Again the youth went a-hunting, and again he caught the eye of the Padishah. But the sight of the youth this third time so touched the fatherly heart of the Padishah that they carried him back to his palace half fainting. Then the witch guessed only too well how matters stood.
So she arose and went to the damsel, and so filled her foolish little head with her tales that she persuaded her not to give her brother rest day and night till he had brought her the Queen of the Peris herself. "That'll make him break his hatchet anyhow!" thought the old woman.

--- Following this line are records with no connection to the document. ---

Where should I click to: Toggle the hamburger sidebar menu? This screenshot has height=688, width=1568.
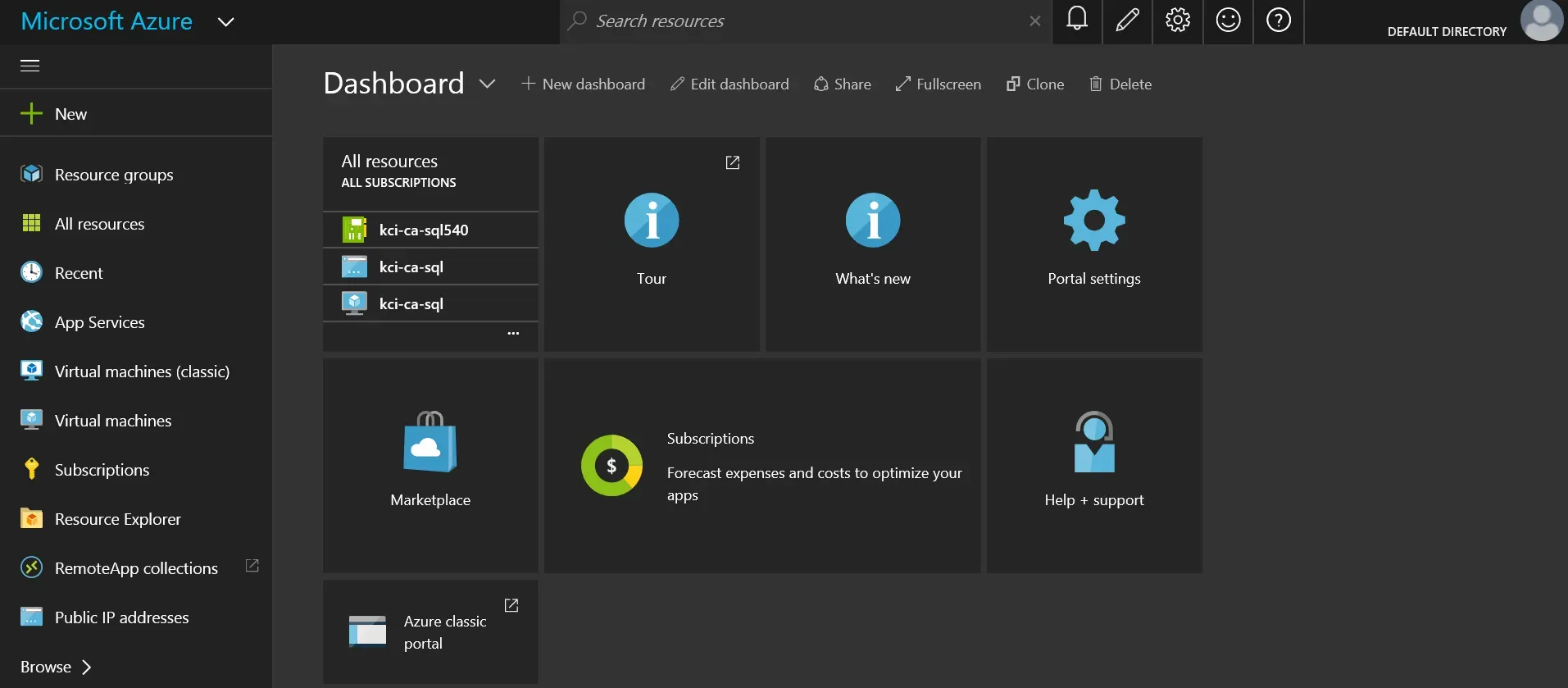30,66
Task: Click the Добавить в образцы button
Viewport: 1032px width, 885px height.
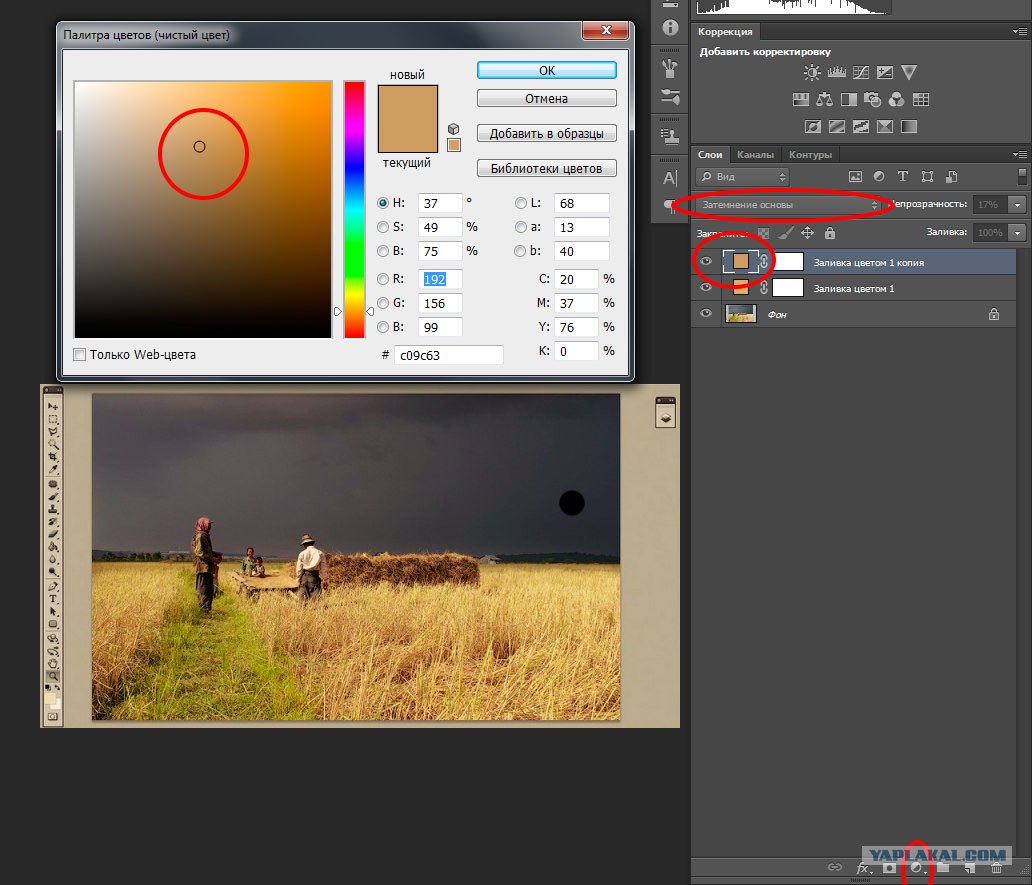Action: pyautogui.click(x=546, y=134)
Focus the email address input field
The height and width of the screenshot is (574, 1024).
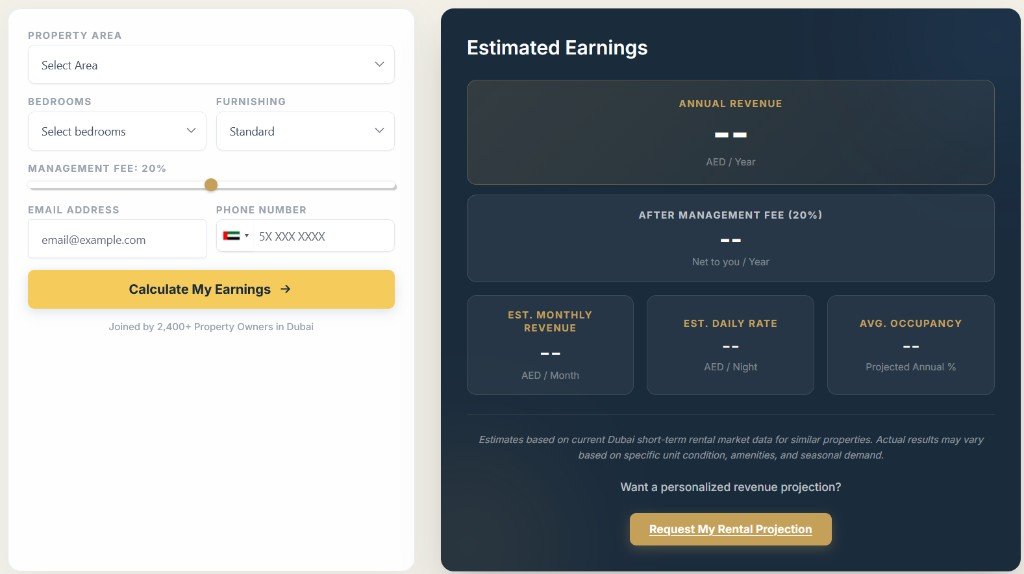pos(117,239)
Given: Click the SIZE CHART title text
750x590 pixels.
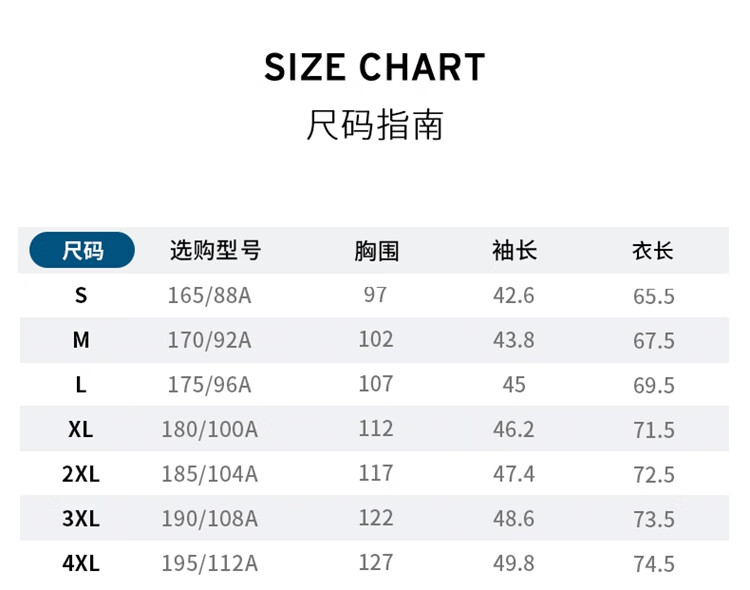Looking at the screenshot, I should pyautogui.click(x=375, y=67).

But the damsel rejoiced beforehand at the thought of having the Queen of the Peris also, and in her impatience could scarce wait for her brother to come home.
When her brother came home she shed as many tears as if she were a cloud dripping rain. In vain her brother tried to prove to her how distant and how dangerous was the way she would fain have him go. "I want the Queen of the Peris, and have her I must," cried the damsel.
So again the youth set out on his journey, went straight to the Mother of Devils, pressed her hand, kissed her lips, pressed her lips and kissed her hand, and said: "Oh, my mother I help me in this my sore need!" The Mother of Devils was amazed at the valour of the man, and never ceased dissuading him from his purpose, for every human soul that goes on such a quest must needs perish. - "Die I may, little mother!" cried the youth, "but I will not come back without her."
So what could the Mother of Devils do but show him the way? "Go the same road," said she, "that led thee to the branch, and then go on to where thou didst find the mirror. Thou wilt come at last to a large desert, and beyond the desert thou wilt see two roads, but look neither to the right hand nor yet to the left, but go right on through the sooty darkness betwixt them. When now it begins to grow a little lighter, thou wilt see a large cypress wood, and in this cypress wood a large tomb. In this tomb, turned to stone, are all those who ever desired the Queen of the Peris. Stop not there, but go right on to the palace of the Queen of the Peris and call out her name with the full strength of thy lungs. What will happen to thee after that not even I can tell thee."